* INFORMATION:
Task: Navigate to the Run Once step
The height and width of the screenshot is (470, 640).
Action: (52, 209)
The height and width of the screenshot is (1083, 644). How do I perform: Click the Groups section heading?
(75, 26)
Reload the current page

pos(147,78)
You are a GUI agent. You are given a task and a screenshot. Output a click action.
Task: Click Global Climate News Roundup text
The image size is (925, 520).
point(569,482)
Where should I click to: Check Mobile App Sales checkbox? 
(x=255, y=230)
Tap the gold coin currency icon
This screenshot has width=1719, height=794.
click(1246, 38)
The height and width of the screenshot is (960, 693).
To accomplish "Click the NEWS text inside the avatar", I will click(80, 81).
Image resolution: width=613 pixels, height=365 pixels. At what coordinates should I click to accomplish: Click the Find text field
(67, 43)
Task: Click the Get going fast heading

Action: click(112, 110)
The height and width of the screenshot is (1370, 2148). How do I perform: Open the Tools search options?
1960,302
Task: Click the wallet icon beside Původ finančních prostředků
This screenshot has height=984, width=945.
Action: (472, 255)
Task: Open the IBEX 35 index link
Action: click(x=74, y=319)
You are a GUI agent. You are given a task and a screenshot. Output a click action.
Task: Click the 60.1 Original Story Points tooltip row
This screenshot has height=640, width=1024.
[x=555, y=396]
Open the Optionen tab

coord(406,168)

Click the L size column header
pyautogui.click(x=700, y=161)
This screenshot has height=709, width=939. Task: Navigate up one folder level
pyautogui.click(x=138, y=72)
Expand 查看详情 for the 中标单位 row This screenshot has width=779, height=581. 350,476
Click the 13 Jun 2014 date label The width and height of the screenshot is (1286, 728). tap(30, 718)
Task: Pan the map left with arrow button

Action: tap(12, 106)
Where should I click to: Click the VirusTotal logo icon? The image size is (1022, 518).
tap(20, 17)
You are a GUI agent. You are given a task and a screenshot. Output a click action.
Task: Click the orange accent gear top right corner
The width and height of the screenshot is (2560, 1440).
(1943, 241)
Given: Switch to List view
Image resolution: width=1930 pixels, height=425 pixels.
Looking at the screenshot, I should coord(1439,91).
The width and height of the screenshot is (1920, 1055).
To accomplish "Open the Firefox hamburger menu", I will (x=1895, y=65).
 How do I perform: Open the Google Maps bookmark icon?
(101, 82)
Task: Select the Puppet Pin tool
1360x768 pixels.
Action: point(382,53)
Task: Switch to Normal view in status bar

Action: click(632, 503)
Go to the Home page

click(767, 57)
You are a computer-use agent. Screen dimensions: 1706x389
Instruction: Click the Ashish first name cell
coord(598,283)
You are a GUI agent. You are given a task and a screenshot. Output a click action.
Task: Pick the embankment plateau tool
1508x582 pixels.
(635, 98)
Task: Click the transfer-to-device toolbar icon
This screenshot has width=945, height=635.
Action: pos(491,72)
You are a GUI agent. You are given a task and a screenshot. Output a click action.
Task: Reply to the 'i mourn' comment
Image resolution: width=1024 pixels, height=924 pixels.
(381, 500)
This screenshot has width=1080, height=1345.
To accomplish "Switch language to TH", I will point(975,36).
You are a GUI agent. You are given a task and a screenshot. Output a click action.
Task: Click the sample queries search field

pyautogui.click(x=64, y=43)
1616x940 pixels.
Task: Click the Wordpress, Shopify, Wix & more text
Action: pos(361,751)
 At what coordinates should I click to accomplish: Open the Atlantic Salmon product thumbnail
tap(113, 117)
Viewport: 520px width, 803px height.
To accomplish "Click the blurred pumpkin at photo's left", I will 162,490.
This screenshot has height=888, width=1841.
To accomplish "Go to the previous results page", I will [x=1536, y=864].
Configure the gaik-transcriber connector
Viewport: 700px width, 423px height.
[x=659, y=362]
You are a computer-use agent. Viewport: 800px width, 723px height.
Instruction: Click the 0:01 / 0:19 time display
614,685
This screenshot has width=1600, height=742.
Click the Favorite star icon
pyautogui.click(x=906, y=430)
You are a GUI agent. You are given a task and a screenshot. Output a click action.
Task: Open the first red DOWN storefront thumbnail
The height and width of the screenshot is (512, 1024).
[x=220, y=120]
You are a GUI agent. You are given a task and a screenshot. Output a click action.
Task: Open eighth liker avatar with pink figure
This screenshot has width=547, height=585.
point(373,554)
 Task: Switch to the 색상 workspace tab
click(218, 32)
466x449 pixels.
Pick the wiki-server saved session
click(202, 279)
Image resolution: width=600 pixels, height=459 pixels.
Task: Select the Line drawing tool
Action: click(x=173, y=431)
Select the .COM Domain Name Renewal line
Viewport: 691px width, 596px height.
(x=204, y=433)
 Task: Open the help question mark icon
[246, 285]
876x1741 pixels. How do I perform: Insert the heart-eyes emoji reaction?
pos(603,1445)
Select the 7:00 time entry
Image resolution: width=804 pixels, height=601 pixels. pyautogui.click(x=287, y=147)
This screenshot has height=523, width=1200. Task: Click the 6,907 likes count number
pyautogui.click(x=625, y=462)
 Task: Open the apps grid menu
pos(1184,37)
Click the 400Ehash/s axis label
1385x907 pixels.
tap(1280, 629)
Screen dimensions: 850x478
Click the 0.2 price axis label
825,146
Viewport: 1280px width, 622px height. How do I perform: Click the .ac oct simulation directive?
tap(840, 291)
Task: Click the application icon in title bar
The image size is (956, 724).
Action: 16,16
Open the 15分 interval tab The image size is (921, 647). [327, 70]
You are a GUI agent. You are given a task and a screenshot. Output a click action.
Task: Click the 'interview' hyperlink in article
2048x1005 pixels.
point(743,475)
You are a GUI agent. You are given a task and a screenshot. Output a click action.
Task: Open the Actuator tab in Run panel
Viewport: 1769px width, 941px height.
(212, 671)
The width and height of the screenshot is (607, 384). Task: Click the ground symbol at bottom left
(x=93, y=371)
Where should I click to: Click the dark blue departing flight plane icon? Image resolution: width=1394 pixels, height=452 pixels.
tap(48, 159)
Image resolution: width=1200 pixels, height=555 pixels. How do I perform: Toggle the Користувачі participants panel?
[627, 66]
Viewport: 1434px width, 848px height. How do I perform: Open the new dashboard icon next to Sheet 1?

* HOW TO COMPLETE THIS TASK: Filter the entries above down to the lines that contain the word "avatar".

* YOUR RESPONSE:
To accomplish "Click the NEWS text inside the avatar", I will click(80, 81).
Task: Open eighth liker avatar with pink figure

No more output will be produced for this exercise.